As the seas stripped away the earth beneath their homes, a group of Nantucket homeowners mobilized to protect their land. Their solution: massive tubes made of plastic fiber and filled with hardening sand slurry, stretching across some 900 feet of beach to serve as a shield from the encroaching waters.

But the privately funded project, which the homeowners began to install 10 years ago, catalyzed a long and bitter rift as neighbors raised the alarm about its environmental impact elsewhere on the island.

Now, the homeowners group from Siasconset, on the eastern end of Nantucket, has reluctantly agreed to dismantle the multimillion dollar project, seeing no way around a permit violation order calling for its removal.
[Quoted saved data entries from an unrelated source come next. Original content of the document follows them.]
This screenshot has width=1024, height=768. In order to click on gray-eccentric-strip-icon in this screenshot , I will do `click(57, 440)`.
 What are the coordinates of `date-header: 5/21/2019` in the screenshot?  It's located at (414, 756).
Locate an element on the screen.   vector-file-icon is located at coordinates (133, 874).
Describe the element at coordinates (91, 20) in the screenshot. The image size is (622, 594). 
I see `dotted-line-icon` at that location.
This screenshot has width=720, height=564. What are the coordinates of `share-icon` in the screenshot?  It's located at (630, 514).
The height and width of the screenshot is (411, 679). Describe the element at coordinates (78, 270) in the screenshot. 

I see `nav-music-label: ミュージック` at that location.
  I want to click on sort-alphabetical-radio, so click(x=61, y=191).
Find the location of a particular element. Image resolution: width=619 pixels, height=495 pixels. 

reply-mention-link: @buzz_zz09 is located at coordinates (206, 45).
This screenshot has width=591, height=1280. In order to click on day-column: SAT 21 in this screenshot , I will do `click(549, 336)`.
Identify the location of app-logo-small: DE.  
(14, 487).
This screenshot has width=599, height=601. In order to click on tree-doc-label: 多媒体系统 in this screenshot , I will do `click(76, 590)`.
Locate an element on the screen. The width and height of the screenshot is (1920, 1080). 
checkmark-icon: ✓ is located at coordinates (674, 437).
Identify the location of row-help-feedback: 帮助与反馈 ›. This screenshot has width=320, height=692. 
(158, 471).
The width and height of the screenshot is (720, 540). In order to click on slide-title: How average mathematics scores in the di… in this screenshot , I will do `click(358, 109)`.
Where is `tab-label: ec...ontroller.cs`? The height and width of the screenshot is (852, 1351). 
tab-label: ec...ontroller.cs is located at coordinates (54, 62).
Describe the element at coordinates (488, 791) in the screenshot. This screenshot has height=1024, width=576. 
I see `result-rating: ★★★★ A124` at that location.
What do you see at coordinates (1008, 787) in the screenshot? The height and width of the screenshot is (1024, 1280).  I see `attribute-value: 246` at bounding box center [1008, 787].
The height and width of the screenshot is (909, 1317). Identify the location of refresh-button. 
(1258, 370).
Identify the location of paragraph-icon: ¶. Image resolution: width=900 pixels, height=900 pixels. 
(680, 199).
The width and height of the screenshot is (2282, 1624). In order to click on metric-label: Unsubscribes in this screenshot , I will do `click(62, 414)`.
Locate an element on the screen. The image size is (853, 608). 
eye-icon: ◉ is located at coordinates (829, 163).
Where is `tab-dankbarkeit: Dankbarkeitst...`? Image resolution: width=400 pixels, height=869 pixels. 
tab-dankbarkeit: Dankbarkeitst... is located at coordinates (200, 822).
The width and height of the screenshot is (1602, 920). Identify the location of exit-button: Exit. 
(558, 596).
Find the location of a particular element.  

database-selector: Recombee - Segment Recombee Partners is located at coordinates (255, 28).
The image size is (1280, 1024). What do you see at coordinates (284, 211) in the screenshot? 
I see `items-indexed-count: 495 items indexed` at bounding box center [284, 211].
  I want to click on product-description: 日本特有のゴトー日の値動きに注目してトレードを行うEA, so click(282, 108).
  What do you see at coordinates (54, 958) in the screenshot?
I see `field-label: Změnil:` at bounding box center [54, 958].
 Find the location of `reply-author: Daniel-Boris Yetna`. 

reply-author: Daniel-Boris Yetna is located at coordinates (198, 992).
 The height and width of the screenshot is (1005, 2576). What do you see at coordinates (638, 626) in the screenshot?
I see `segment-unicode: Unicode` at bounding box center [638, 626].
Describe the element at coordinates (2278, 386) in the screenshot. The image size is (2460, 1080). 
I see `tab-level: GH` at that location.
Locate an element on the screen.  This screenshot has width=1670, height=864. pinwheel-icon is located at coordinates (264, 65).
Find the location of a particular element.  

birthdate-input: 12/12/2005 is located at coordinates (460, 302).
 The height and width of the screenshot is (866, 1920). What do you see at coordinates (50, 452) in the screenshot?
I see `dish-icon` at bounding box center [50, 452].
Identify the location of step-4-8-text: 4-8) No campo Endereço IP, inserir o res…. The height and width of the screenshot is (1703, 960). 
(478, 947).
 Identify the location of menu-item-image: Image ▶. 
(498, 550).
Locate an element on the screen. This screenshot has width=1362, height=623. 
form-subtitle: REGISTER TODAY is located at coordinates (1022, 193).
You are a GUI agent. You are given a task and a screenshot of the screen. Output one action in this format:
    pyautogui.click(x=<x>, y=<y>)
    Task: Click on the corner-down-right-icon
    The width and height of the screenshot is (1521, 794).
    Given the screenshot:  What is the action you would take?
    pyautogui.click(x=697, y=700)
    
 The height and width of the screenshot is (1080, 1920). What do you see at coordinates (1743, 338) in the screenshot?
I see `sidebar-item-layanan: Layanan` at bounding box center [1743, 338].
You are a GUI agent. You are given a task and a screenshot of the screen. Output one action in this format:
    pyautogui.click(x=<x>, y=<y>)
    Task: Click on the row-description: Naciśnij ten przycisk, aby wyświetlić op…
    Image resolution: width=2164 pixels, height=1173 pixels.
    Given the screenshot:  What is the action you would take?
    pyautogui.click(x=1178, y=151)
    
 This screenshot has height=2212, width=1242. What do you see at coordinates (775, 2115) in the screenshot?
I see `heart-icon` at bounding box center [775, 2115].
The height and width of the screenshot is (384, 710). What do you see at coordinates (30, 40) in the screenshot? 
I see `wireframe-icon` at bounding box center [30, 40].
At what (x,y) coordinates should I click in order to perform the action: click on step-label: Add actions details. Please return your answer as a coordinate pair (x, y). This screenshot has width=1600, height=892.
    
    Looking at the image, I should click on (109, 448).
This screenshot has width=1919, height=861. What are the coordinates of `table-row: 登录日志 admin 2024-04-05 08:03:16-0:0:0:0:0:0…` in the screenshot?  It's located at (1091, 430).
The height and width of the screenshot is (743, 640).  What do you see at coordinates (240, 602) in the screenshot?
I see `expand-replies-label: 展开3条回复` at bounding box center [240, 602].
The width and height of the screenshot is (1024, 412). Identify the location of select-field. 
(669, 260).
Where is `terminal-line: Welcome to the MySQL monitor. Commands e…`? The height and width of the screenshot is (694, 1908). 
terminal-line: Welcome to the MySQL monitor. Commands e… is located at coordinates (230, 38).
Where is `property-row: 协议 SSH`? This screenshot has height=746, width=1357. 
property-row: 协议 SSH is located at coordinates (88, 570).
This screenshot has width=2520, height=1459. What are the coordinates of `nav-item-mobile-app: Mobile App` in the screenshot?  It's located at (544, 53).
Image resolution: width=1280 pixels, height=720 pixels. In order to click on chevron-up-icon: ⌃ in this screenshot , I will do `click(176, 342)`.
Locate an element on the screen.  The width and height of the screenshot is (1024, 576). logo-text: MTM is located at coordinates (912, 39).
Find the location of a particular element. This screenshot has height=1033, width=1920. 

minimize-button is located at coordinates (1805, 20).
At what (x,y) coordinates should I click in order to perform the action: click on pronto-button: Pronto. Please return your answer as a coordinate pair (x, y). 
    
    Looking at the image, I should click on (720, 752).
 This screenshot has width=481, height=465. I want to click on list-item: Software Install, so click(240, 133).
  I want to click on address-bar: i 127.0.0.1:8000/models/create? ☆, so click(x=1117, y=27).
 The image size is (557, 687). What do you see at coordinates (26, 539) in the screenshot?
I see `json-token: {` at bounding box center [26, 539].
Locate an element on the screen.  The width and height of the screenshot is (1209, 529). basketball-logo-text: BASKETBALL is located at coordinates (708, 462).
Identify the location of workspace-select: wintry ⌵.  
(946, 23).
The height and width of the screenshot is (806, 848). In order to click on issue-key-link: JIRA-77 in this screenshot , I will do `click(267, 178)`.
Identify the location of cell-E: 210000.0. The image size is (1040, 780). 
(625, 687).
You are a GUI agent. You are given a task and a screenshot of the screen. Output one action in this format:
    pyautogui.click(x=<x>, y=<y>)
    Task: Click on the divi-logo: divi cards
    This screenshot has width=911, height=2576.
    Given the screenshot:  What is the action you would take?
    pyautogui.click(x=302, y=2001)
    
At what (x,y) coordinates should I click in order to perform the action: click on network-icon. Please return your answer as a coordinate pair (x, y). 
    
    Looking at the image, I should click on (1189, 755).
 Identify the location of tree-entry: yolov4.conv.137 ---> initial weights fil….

The move could bring an end to a heated, 10-year fight over how to grapple with climate threats on the island.

In a Jan. 9 letter to Nantucket’s town manager and Select Board, Josh Posner, president of the homeowners group, the Siasconset Beach Preservation Fund, wrote that his organization will remove the geotubes in compliance with a 2021 order from Nantucket’s Conservation Commission — “no matter how foolish removal may be.”

In 2014, homeowner Josh Posner sat on his bench that he has moved at times from the bluff on Baxter Road which has been eroding away. – David L. Ryan / The Boston Globe

Posner proposed the town abandon its heavily criticized plan to partner with his group to expand the project. Nantucket’s Select Board agreed, and the conservation commission unanimously approved the withdrawal at a Thursday evening meeting.

“It is a shame to see a lack of political leadership and the domination of unthinking ideologues force the destruction of a beautiful, historic community when there is way of protecting it that is working really well,” Posner told The Boston Globe in an e-mail.

Posner’s characterization of the removal order as “foolish” was “very unfortunate,” said Ashley Erisman, chair of the conservation commission, which found the homeowners failed to abide by permit obligations, including a requirement to replenish the area with clean sand.

”We wouldn’t have needed to issue a removal enforcement had [Siasconset Beach Preservation Fund] followed their order of conditions,” she said.

Siasconset, more commonly known as Sconset, is home to iconic shingled cottages, some worth millions of dollars apiece. But the bluff on which they are built has long been under assault by erosion, which has accelerated due to climate change.